Guiding Meditation in Sanghas

The Best Way to Practice

Thich Nhat Hanh – Blooming of the Lotus – Introduction

Before practicing any of the exercises [in the Blooming of the Lotus], it is important to understand its purpose. Usually, the person leading a meditation will take five to seven minutes at the beginning of a session to explain the exercise…. A single exercise can be practiced over several periods of meditation. After any session of guided practice, the person leading the meditation should be ready to hear the reactions of the participants, so that in the succeeding sessions, the meditation can better fit their needs. Practitioners must be given enough time to grasp each stage of the meditation. For example, the in-breath is always accompanied by an image, and the out-breath often has another image, based on the preceding one. Using an image to meditate is much easier and more useful than using an abstract idea. The guide should allow as many as ten to twelve breaths, or even more, for the meditation participants to focus themselves.
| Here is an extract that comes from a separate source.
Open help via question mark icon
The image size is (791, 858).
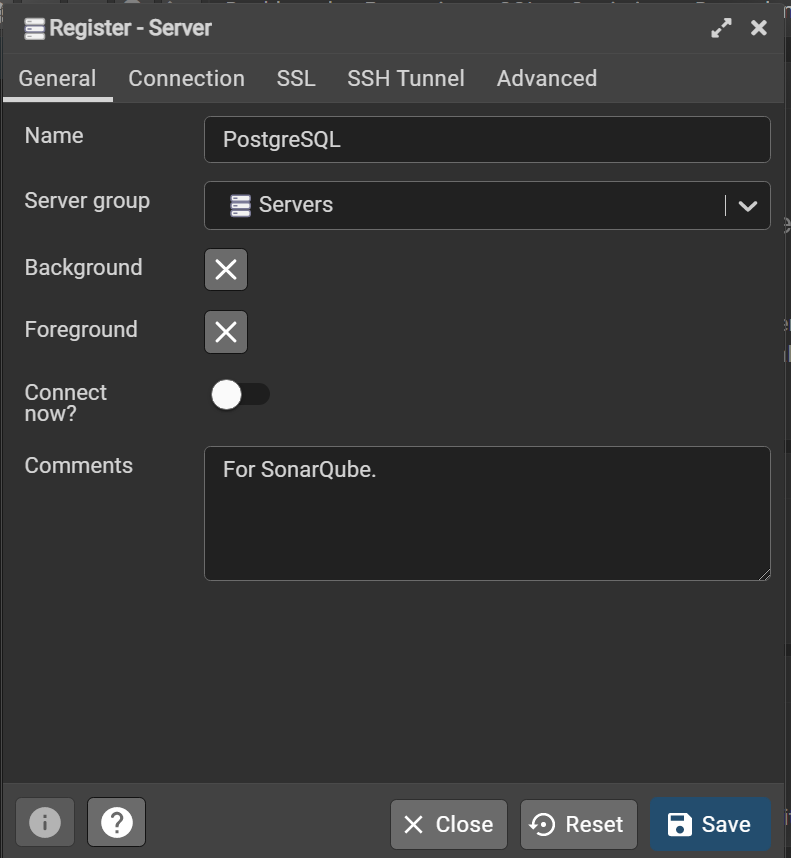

Indeed, every session should begin with a few minutes of mindful breathing so that participants can calm their minds and open themselves to the joy of meditation.

The bell should not be invited with a full sound, lest it take the practitioners by surprise. The guide should simply wake the bell before continuing on to the next stage of the exercise. The voice of the guide should be expressive of the spirit and the image upon which the participants are concentrating. This requires a little practice, and all participants should practice the role of guide so that at some time in the future they may be able to help others.

Some Advice About Leading Guided Meditations.

a. know your audience — is a guided meditation appropriate for the group you are practicing with on a given day given the rest of the schedule?  The group may be in need of more silence than more verbalizations and words;

b. is there a good balance between guided meditations and offering silent sitting meditation as well?;

c.  are the lengths of the verses too long or too short for the group you are with?;

d.  are you providing too much or too little silent space between the verses, the space needed for silent reflection on the verse being read?;

e.  are you speaking too loudly?

f.   are you speaking too softly?

g.   is the length of the guided meditation too long?

h.   would time for silence both before and after a relatively short guided meditation within the context of round of meditation work well?

While the exploration above is offered for the leaders of guided meditation, the same suggestions may be of help in working privately with a guided meditation.